Extracted data:
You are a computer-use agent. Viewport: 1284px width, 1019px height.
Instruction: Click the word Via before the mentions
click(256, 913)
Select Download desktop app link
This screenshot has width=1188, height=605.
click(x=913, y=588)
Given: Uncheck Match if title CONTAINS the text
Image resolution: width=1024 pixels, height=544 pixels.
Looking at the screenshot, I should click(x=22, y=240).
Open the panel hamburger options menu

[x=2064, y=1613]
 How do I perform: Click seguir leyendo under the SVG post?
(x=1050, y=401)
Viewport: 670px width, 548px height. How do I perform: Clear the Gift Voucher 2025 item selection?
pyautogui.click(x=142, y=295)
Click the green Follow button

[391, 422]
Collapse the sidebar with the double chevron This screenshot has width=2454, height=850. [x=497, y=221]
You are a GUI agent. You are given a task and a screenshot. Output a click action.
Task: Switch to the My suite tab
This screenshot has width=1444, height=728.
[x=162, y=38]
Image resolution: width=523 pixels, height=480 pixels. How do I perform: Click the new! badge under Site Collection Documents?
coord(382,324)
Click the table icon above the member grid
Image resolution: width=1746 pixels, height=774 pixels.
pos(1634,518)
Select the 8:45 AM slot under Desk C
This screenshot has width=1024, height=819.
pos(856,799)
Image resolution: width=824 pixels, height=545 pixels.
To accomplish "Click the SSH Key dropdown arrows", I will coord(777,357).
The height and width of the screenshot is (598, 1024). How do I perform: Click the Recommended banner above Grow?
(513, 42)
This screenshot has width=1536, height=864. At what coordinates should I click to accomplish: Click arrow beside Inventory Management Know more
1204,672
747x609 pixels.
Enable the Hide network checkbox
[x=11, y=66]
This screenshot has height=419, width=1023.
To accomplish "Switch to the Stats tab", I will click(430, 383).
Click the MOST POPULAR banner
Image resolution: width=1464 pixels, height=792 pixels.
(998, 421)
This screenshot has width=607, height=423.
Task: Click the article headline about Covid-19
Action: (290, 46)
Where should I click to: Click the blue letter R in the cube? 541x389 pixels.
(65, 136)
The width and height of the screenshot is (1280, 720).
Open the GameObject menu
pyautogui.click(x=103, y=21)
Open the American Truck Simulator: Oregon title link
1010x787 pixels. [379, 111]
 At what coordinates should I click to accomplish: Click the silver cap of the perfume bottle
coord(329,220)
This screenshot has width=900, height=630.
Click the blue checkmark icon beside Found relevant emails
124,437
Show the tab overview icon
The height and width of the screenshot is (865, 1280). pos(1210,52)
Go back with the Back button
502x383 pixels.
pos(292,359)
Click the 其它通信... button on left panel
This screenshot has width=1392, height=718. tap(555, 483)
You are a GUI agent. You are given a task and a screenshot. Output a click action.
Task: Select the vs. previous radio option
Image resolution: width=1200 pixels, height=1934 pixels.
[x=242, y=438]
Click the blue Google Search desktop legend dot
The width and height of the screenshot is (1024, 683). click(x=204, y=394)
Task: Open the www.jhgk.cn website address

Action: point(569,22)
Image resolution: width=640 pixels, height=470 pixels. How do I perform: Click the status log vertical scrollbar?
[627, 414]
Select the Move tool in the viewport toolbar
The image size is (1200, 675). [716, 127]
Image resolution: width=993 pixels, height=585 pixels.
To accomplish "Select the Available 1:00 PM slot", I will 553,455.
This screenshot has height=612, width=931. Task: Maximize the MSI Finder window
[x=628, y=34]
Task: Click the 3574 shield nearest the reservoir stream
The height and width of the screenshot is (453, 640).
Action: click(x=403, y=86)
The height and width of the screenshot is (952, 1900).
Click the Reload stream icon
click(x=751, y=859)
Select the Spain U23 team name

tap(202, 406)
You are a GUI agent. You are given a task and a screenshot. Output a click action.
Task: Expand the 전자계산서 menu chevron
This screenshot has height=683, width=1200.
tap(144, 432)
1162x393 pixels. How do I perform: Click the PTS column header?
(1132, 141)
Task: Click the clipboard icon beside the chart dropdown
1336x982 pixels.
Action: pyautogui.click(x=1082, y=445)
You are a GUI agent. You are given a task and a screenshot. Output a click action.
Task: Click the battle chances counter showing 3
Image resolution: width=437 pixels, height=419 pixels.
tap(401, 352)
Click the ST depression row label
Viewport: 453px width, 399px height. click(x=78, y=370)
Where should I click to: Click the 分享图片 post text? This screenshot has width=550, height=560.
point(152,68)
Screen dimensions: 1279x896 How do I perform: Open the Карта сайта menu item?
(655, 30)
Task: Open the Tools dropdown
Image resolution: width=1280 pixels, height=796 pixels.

What is being asked: Reproduce each entry from the records above, character for character.

Output for this exercise:
You are a computer-use agent. Viewport: 1284px width, 1019px height.
Instruction: Click the word Via before the mentions
click(256, 913)
Select Download desktop app link
This screenshot has width=1188, height=605.
click(x=913, y=588)
Given: Uncheck Match if title CONTAINS the text
Image resolution: width=1024 pixels, height=544 pixels.
Looking at the screenshot, I should click(x=22, y=240).
Open the panel hamburger options menu

[x=2064, y=1613]
 How do I perform: Click seguir leyendo under the SVG post?
(x=1050, y=401)
Viewport: 670px width, 548px height. How do I perform: Clear the Gift Voucher 2025 item selection?
pyautogui.click(x=142, y=295)
Click the green Follow button

[391, 422]
Collapse the sidebar with the double chevron This screenshot has width=2454, height=850. [x=497, y=221]
You are a GUI agent. You are given a task and a screenshot. Output a click action.
Task: Switch to the My suite tab
This screenshot has width=1444, height=728.
[x=162, y=38]
Image resolution: width=523 pixels, height=480 pixels. How do I perform: Click the new! badge under Site Collection Documents?
coord(382,324)
Click the table icon above the member grid
Image resolution: width=1746 pixels, height=774 pixels.
pos(1634,518)
Select the 8:45 AM slot under Desk C
This screenshot has width=1024, height=819.
pos(856,799)
Image resolution: width=824 pixels, height=545 pixels.
To accomplish "Click the SSH Key dropdown arrows", I will coord(777,357).
The height and width of the screenshot is (598, 1024). How do I perform: Click the Recommended banner above Grow?
(513, 42)
This screenshot has width=1536, height=864. At what coordinates should I click to accomplish: Click arrow beside Inventory Management Know more
1204,672
747x609 pixels.
Enable the Hide network checkbox
[x=11, y=66]
This screenshot has height=419, width=1023.
To accomplish "Switch to the Stats tab", I will click(430, 383).
Click the MOST POPULAR banner
Image resolution: width=1464 pixels, height=792 pixels.
(998, 421)
This screenshot has width=607, height=423.
Task: Click the article headline about Covid-19
Action: (290, 46)
Where should I click to: Click the blue letter R in the cube? 541x389 pixels.
(65, 136)
The width and height of the screenshot is (1280, 720).
Open the GameObject menu
pyautogui.click(x=103, y=21)
Open the American Truck Simulator: Oregon title link
1010x787 pixels. [379, 111]
 At what coordinates should I click to accomplish: Click the silver cap of the perfume bottle
coord(329,220)
This screenshot has width=900, height=630.
Click the blue checkmark icon beside Found relevant emails
124,437
Show the tab overview icon
The height and width of the screenshot is (865, 1280). pos(1210,52)
Go back with the Back button
502x383 pixels.
pos(292,359)
Click the 其它通信... button on left panel
This screenshot has width=1392, height=718. tap(555, 483)
You are a GUI agent. You are given a task and a screenshot. Output a click action.
Task: Select the vs. previous radio option
Image resolution: width=1200 pixels, height=1934 pixels.
[x=242, y=438]
Click the blue Google Search desktop legend dot
The width and height of the screenshot is (1024, 683). click(x=204, y=394)
Task: Open the www.jhgk.cn website address

Action: point(569,22)
Image resolution: width=640 pixels, height=470 pixels. How do I perform: Click the status log vertical scrollbar?
[627, 414]
Select the Move tool in the viewport toolbar
The image size is (1200, 675). [716, 127]
Image resolution: width=993 pixels, height=585 pixels.
To accomplish "Select the Available 1:00 PM slot", I will 553,455.
This screenshot has height=612, width=931. Task: Maximize the MSI Finder window
[x=628, y=34]
Task: Click the 3574 shield nearest the reservoir stream
The height and width of the screenshot is (453, 640).
Action: click(x=403, y=86)
The height and width of the screenshot is (952, 1900).
Click the Reload stream icon
click(x=751, y=859)
Select the Spain U23 team name

tap(202, 406)
You are a GUI agent. You are given a task and a screenshot. Output a click action.
Task: Expand the 전자계산서 menu chevron
This screenshot has height=683, width=1200.
tap(144, 432)
1162x393 pixels. How do I perform: Click the PTS column header?
(1132, 141)
Task: Click the clipboard icon beside the chart dropdown
1336x982 pixels.
Action: pyautogui.click(x=1082, y=445)
You are a GUI agent. You are given a task and a screenshot. Output a click action.
Task: Click the battle chances counter showing 3
Image resolution: width=437 pixels, height=419 pixels.
tap(401, 352)
Click the ST depression row label
Viewport: 453px width, 399px height. click(x=78, y=370)
Where should I click to: Click the 分享图片 post text? This screenshot has width=550, height=560.
point(152,68)
Screen dimensions: 1279x896 How do I perform: Open the Карта сайта menu item?
(655, 30)
Task: Open the Tools dropdown
Image resolution: width=1280 pixels, height=796 pixels.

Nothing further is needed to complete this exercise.